--- Dataset Enclosed Below ---

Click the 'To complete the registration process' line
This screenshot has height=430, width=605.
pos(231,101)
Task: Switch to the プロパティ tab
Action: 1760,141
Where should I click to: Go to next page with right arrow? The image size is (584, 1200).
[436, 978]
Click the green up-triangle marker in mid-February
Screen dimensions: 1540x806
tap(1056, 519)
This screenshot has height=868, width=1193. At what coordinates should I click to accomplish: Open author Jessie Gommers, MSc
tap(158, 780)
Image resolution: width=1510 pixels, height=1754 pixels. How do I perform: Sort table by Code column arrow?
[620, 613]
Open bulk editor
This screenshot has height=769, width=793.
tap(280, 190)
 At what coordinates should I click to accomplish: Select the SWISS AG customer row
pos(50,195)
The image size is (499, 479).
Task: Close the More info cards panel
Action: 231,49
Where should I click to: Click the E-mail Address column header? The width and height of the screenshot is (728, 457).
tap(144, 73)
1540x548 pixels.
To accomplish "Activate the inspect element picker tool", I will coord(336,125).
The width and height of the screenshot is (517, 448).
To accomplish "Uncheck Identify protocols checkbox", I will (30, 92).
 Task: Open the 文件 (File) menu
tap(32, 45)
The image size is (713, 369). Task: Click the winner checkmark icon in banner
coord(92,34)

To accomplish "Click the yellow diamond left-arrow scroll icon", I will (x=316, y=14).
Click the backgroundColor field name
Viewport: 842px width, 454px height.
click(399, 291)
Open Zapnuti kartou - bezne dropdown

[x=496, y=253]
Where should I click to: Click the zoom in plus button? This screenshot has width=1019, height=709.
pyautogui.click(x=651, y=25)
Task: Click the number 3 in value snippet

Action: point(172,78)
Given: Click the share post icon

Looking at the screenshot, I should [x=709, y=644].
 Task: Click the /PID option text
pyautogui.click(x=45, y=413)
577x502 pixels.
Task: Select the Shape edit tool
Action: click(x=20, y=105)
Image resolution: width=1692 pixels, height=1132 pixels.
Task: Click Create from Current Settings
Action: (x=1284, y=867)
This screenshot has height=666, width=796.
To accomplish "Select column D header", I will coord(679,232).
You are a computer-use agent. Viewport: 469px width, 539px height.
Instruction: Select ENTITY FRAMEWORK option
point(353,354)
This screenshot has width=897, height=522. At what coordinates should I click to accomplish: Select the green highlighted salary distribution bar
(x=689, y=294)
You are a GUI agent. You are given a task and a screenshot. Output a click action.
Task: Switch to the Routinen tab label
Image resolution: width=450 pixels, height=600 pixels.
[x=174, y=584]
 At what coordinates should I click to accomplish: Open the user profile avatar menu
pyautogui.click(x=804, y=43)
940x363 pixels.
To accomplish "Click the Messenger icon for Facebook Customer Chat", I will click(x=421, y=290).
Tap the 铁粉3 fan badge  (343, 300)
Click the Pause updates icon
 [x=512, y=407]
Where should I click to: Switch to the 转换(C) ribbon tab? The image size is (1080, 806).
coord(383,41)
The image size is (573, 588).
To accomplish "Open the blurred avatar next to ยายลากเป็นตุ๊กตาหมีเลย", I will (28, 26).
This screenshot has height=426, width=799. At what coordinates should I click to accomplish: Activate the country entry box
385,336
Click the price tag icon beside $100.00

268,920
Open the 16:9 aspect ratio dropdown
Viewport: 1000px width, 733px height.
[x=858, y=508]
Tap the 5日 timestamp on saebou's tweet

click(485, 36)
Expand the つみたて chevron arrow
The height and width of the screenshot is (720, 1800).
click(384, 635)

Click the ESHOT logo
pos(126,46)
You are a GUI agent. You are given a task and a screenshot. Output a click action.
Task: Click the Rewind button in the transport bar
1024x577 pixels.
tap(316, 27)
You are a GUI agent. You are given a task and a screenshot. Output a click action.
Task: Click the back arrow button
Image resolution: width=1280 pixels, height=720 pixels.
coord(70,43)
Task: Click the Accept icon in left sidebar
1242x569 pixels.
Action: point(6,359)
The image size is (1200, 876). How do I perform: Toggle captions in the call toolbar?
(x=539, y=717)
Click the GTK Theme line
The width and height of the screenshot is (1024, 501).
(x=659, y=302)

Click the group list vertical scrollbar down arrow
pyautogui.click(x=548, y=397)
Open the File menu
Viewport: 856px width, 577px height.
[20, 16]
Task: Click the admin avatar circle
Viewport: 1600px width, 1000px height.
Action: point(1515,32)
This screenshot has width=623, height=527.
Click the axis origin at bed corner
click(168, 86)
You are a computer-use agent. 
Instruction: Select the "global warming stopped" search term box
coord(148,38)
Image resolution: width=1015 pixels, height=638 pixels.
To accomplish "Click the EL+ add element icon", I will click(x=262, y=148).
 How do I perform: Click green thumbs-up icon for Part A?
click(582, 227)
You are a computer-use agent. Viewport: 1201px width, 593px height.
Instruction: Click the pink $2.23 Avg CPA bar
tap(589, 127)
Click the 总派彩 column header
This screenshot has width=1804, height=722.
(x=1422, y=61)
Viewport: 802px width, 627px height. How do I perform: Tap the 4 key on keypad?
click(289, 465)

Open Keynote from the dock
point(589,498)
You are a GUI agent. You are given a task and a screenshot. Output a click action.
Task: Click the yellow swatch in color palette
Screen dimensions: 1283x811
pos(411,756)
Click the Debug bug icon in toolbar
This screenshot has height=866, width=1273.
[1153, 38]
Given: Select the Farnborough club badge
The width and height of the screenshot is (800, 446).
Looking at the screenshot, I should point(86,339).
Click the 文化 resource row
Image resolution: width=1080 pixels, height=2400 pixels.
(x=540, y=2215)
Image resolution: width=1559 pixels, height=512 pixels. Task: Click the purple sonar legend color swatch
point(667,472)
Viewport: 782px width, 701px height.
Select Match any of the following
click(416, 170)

--- End of Enclosed Dataset ---

#### Assignment
Among the records, find each line where the word "element" occurs, and copy it.

#### Output
To accomplish "Activate the inspect element picker tool", I will coord(336,125).
To accomplish "Click the EL+ add element icon", I will click(x=262, y=148).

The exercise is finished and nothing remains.